Marxists being mad at Pauline Hanson is nothing new. In the nineties when the fiery redhead from Ipswich came on the scene Marxist groups in Australia almost immediately began physically attacking her meetings. From the party launch that was attacked by members of the International Socialist Organisation to the Melbourne meetings mobbed by gangs of thugs organised by Stephen Jolly of Militant and Sue Bolton of the Democratic Socialist Party. Every time there was violence at a One Nation event there was a Marxist group behind it.

It’s a tradition that has been carried on by their ideological descendants with Socialist Alternative activists like Carl Jackson and Priya De recently organising attempted violent mob disruptions of a One Nation AGM and Pauline Hanson’s Senate launch.

The various members of Australia’s Marxist groups have it as a point of pride that whenever there has been anti-One Nation violence they were there. Older activists well into their grey hairs like Jerome Small and Tess Lee Ack have written long and gloating articles about how their violent thuggery in the 90s (although condemned by centre-leftists at the time) turned out to be an effective way of strangling Hanson’s attempts to set up a nationwide party organisation.

I can imagine young gender-queer, stick armed, sickly neophytes gathering around the bald dome and pendulous belly of Socialist Alternative “Industrial Organiser” Jerome Small as he smiles to himself and recounts the glory days of his youth when they attacked ordinary Australians who wanted to stop immigration with rocks, eggs and fists and left some of them twitching and bleeding in the gutter.

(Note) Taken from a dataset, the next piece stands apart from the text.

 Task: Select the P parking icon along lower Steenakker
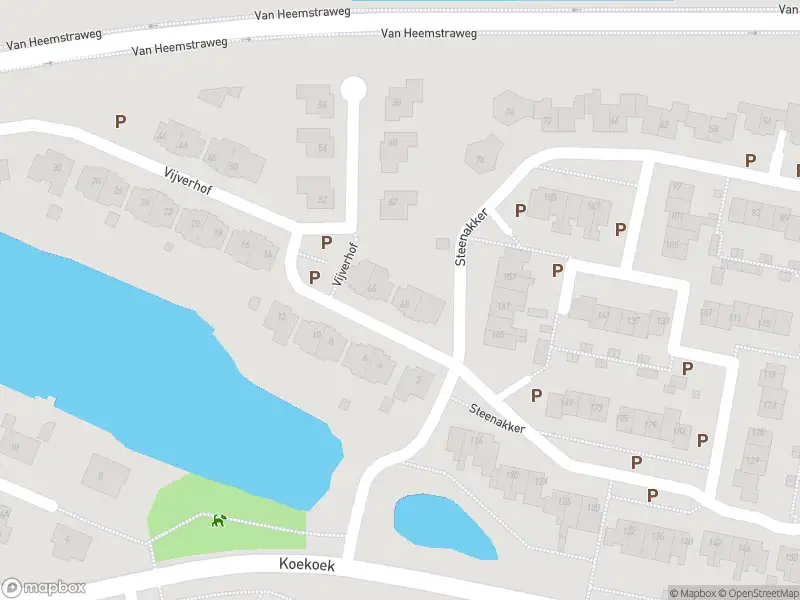pyautogui.click(x=636, y=461)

So what do you do as a Marxist when Pauline Hanson votes in
favour of a policy you want?

You condemn her for doing it of course.

While it’s fun to think our red friends might have a moment
of doubt when Hanson votes against a union busting bill, the truth is that
anyone unable to handle at least a little cognitive dissidence wouldn’t have
been able to stay a Trotskyist for long.

And so the result is Kath Larkin’s article in the Socialist Alternative newspaper Red Flag.

You might remember Miss Larkin from her stunning performance on ABC’s QandA program where she managed with a simple, short, retarded-looking period of gurning to make herself look like the biggest idiot to grace the national broadcaster since the previous week.

It’s considerably more unlikely that you’d remember Miss Larkin from her attempt to be elected to parliament under the banner of the Socialist Alternative electoral front “Victorian Socialists” where she gained a grand total of 4.23 per cent in the seat of Cooper. Marxists are typically not great at getting the votes of ordinary people, regardless of how much they like to pose as their saviors.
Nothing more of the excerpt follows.